Pomysł nietuzinkowy, nawet dla znawcy sztuki stanowiący wielkie wyzwanie. Autorka stworzyła własny świat sztuki zapełnionej przez postaci kotów. Kotów, które doskonale sprawdzają się w tej roli z ujmującym wdziękiem nosząc koronę, tiarę czy koronkowy czepek. Jestem absolutnie zauroczona tym mariażem i przyznam, że co jakiś czas będę wracała do tego albumu i oczywiście skuszę się na uzupełnienie kolekcji dzieł Susan Herbert.

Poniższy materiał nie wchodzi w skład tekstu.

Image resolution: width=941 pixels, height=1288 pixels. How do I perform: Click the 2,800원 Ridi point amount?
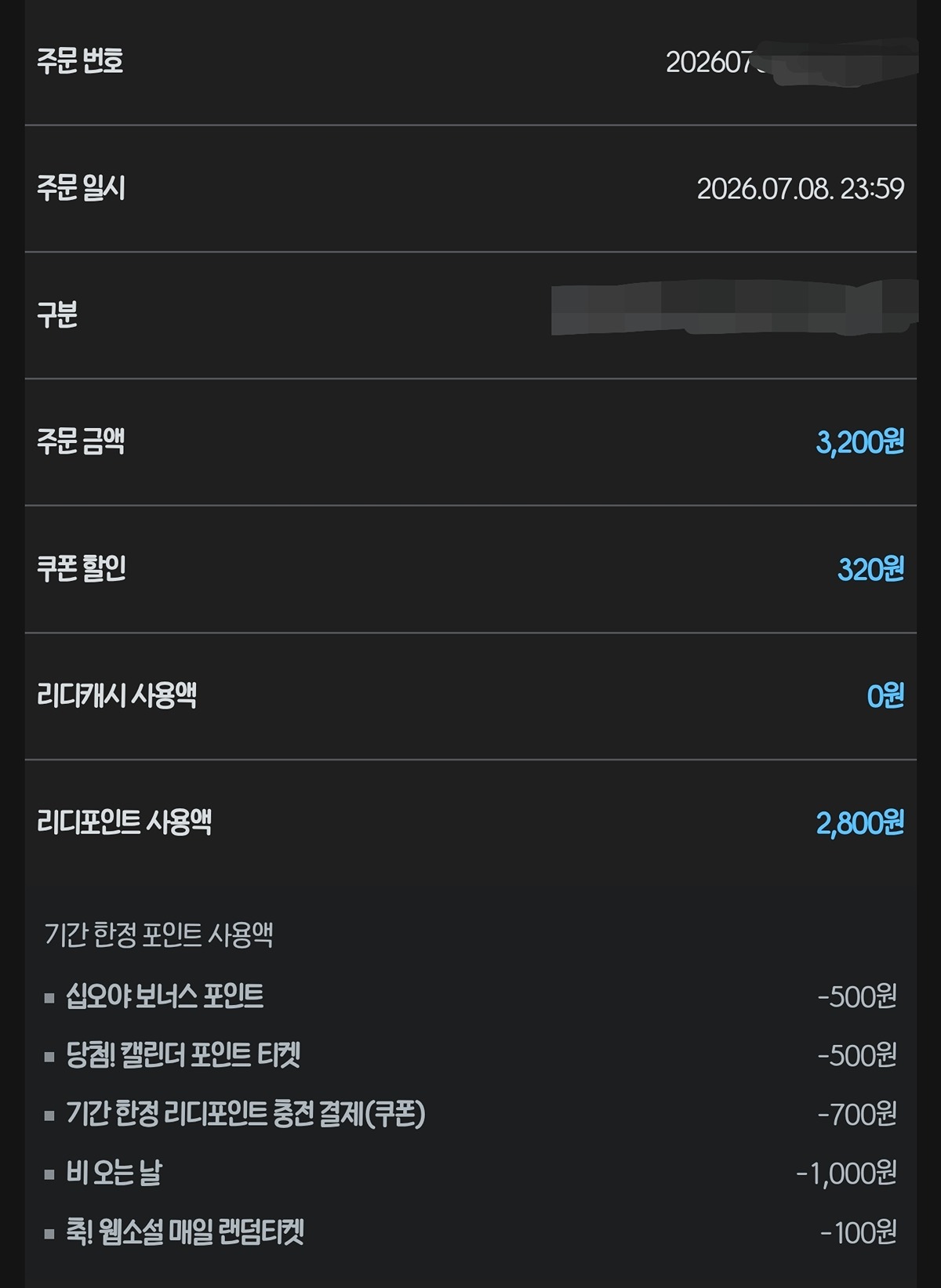click(x=860, y=823)
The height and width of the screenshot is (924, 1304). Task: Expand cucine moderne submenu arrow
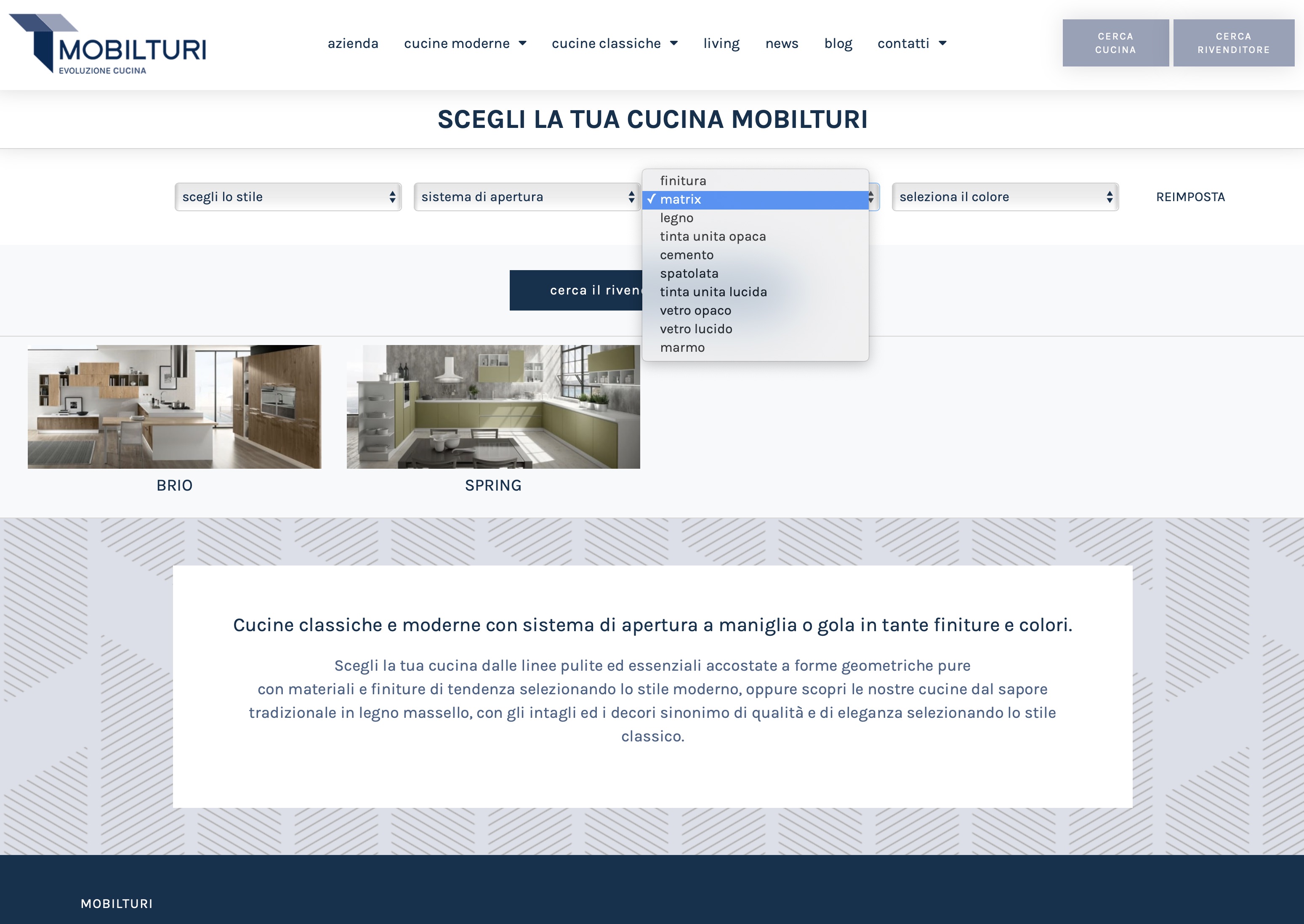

Mają tyle wdzięku i naturalności oraz niewymuszonego humoru, że z przyjemnością myślę o tych chwilach, które spędzę z Panią na Shalott wracając do  poematu Alfreda  Tennysona. 



Z radością polecam  książkę miłośnikom sztuki i kotów, te dwa światy łączą się w sposób tak naturalny jakby miejsca na obrazach przynależały do nich  od pierwszego muśnięcia pędzla twórcy. Czysta przyjemność. 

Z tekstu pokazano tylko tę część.